# TASK TO CARRY OUT
Could you reproduce the material below exactly, from the line containing "Decoration, Cakes and Flower (55, 2118)" through its last line, and leave out everything else?

# DATA FOR REVIEW
────────

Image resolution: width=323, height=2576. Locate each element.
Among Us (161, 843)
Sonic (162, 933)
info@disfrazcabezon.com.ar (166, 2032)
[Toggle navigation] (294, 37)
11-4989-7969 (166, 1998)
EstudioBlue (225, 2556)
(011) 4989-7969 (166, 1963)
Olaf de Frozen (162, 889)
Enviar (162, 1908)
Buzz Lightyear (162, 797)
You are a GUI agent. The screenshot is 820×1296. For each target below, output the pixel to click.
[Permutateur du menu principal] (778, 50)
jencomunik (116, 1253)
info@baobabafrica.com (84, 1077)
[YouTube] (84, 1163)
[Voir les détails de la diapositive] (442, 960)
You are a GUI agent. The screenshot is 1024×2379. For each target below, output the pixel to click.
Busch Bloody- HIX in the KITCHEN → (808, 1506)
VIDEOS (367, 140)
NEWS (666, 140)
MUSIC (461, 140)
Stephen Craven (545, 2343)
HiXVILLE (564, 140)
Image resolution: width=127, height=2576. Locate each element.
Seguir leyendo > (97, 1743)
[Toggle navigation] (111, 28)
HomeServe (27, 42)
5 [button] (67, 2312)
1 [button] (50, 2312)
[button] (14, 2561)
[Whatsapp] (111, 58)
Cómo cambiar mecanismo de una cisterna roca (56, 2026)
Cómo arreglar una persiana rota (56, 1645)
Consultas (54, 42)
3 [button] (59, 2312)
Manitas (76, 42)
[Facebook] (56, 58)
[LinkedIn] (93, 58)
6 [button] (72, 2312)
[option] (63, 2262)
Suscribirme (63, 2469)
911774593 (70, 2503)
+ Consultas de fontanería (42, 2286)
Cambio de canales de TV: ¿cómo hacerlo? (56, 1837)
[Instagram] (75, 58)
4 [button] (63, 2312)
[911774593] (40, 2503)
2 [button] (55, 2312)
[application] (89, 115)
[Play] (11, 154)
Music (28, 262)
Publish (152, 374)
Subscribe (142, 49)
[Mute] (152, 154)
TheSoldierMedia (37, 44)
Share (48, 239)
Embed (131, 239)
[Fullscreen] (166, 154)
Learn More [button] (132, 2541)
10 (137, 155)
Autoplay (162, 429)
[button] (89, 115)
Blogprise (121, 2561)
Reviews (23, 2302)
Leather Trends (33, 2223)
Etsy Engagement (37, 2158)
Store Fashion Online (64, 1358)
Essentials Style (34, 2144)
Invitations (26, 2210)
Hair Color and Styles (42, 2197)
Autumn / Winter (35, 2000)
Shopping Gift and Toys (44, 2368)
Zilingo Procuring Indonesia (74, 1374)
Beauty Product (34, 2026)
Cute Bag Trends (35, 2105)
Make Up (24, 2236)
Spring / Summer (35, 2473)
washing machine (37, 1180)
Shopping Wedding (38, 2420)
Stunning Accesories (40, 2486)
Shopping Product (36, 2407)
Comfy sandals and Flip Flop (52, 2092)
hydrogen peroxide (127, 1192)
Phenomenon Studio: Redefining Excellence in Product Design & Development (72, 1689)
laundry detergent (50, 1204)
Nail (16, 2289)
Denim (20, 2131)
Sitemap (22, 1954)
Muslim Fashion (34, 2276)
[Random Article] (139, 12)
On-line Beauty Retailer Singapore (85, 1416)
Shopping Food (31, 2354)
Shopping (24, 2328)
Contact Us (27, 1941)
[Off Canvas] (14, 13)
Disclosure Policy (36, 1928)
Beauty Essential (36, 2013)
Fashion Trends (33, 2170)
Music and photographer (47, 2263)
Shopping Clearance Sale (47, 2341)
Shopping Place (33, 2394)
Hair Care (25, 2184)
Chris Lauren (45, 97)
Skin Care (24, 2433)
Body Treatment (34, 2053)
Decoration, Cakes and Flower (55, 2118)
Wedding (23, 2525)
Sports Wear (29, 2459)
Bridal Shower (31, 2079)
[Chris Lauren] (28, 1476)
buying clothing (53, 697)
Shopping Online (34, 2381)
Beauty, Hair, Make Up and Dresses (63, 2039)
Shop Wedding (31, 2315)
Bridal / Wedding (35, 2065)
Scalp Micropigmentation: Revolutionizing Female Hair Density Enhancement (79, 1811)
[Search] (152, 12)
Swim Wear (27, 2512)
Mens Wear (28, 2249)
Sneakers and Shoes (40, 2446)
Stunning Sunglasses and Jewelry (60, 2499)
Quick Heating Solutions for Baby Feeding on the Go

────────

# TASK ANSWER
Decoration, Cakes and Flower (55, 2118)
Wedding (23, 2525)
Sports Wear (29, 2459)
Bridal Shower (31, 2079)
[Chris Lauren] (28, 1476)
buying clothing (53, 697)
Shopping Online (34, 2381)
Beauty, Hair, Make Up and Dresses (63, 2039)
Shop Wedding (31, 2315)
Bridal / Wedding (35, 2065)
Scalp Micropigmentation: Revolutionizing Female Hair Density Enhancement (79, 1811)
[Search] (152, 12)
Swim Wear (27, 2512)
Mens Wear (28, 2249)
Sneakers and Shoes (40, 2446)
Stunning Sunglasses and Jewelry (60, 2499)
Quick Heating Solutions for Baby Feeding on the Go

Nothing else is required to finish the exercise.